Analysts questioned executives about whether this was the right time to take on so much consumer risk and whether Key could successfully compete in the space with so much competition.

“Is really now the time to layer in consumer risk on your balance sheet given that we’re late cycle?” Erika Najarian, managing director at Bank of America Merrill Lynch, asked KeyCorp executives on the call. “I’m wondering sort of what additional layers in terms of underwriting you plan … especially as you’re going to go to a retention model rather than originating sale.”

Cleveland-based KeyCorp last week announced its plan to purchase the digital lending platform of Laurel Road Bank for an undisclosed amount. The deal did not include the Laurel Road’s three branches, but the bank did say 140 of the 185 employees at Laurel Road would join KeyCorp.

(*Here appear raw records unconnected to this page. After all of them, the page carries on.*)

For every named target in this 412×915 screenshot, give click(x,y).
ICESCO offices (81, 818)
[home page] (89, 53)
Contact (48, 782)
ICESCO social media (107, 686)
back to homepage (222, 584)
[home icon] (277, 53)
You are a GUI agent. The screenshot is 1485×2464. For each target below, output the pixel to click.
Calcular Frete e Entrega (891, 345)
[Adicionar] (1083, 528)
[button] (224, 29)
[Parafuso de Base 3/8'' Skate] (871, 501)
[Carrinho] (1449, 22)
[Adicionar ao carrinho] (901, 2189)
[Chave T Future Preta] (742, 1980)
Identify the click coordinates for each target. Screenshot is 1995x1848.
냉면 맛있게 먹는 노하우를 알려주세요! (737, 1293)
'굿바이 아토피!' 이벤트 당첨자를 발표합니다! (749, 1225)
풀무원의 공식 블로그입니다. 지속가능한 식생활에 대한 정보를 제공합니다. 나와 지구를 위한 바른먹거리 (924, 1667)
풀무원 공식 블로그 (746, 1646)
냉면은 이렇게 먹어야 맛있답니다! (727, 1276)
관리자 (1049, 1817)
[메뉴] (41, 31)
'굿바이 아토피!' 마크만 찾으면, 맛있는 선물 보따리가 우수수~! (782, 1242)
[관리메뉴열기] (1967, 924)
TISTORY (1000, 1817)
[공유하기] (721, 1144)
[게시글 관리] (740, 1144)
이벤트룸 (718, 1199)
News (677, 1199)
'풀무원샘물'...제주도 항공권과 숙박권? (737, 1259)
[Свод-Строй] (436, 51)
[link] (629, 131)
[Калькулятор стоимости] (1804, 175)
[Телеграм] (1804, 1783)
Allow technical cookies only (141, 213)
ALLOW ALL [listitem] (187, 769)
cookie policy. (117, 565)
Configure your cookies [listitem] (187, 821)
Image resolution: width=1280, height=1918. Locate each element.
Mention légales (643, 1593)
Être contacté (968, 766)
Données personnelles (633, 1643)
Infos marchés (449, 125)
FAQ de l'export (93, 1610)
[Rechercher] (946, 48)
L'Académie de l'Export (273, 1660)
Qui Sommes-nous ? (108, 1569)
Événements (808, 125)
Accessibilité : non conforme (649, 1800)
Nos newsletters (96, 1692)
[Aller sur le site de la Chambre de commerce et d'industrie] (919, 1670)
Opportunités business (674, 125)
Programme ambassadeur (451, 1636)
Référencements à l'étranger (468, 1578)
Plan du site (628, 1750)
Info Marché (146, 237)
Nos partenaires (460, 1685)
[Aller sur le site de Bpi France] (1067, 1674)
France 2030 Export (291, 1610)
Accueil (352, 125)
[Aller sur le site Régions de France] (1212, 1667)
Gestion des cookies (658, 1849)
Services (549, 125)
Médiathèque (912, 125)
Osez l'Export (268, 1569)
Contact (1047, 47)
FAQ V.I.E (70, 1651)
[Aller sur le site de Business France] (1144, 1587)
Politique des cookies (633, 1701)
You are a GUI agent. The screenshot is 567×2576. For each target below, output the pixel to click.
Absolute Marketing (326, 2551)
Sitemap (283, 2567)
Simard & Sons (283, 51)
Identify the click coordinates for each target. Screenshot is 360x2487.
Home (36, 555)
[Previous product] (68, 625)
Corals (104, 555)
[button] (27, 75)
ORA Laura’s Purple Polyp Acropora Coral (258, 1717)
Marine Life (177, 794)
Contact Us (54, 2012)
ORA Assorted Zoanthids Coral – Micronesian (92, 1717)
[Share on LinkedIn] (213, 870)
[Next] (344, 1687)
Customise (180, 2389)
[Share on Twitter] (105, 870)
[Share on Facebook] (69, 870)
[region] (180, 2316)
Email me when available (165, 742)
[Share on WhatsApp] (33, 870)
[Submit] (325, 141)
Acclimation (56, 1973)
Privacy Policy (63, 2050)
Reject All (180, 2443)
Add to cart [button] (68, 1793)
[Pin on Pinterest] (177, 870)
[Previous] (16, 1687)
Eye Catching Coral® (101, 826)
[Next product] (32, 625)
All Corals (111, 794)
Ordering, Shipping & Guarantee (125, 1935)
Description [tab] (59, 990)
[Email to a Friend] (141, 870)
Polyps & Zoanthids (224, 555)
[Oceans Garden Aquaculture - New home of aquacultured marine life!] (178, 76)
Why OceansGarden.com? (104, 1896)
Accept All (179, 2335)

The digital lending platform includes a student loan refinancing platform totaling more than $4 billion in loan originations to date, $1.2 billion of which were made last year alone.

As the economy is projected to begin to slow in the coming years, the question is how some of that credit will hold up once economic conditions start to deteriorate.

KeyCorp’s Chief Risk Office Mark Midkiff said the company looked at the purchase on a stress basis and feels very comfortable relative to the bank’s risk appetite.

“I would just offer that we do think that what we’ve seen at the underwriting is very sound and very complementary but obviously will be under our lens and our buy box,” he said on the call. “And I think that [we] will be very focused around relationships where we get just better overall credit performance than when you’re working at a transactional level. So, that will be an enhancement.”

Additionally, KeyCorp’s CEO Beth Mooney said that most of Laurel Road’s clients represented a strong demographic in terms of credit.

Approximately 70 percent of Laurel Road’s clients on the digital platform are doctors and dentists, with another 20 percent being lawyers and MBAs. The target client also has an average age of 33, average FICO score of 760 and annual income of approximately $185,000.

But despite the strong demographic characteristics, other analysts expressed some concern about whether KeyCorp would be able to compete in the space.

“There is quite a few banks who’ve got similar sorts of businesses, Citizens has got something, First Republic’s got something. SoFi isn’t a bank, but I think is active in that space. What is it that makes Laurel Road different from those other platforms out there that at high level it kind of feels like the customer bases is the same 33-year-old doctor or dentist with good FICO?” asked Geoffrey Elliot, a partner at Autonomous Research.

Clark Khayat, chief strategy officer at the KeyCorp, said there were two factors that made Laurel Road’s platform stand out: The platform is end-to-end and Laurel Road has already forged strong partnerships with trade associations, member entities and other groups.

The groups “talk directly to those end users in a way that we think is quite distinctive to the way a broad, mass market business might work,” said Khayat.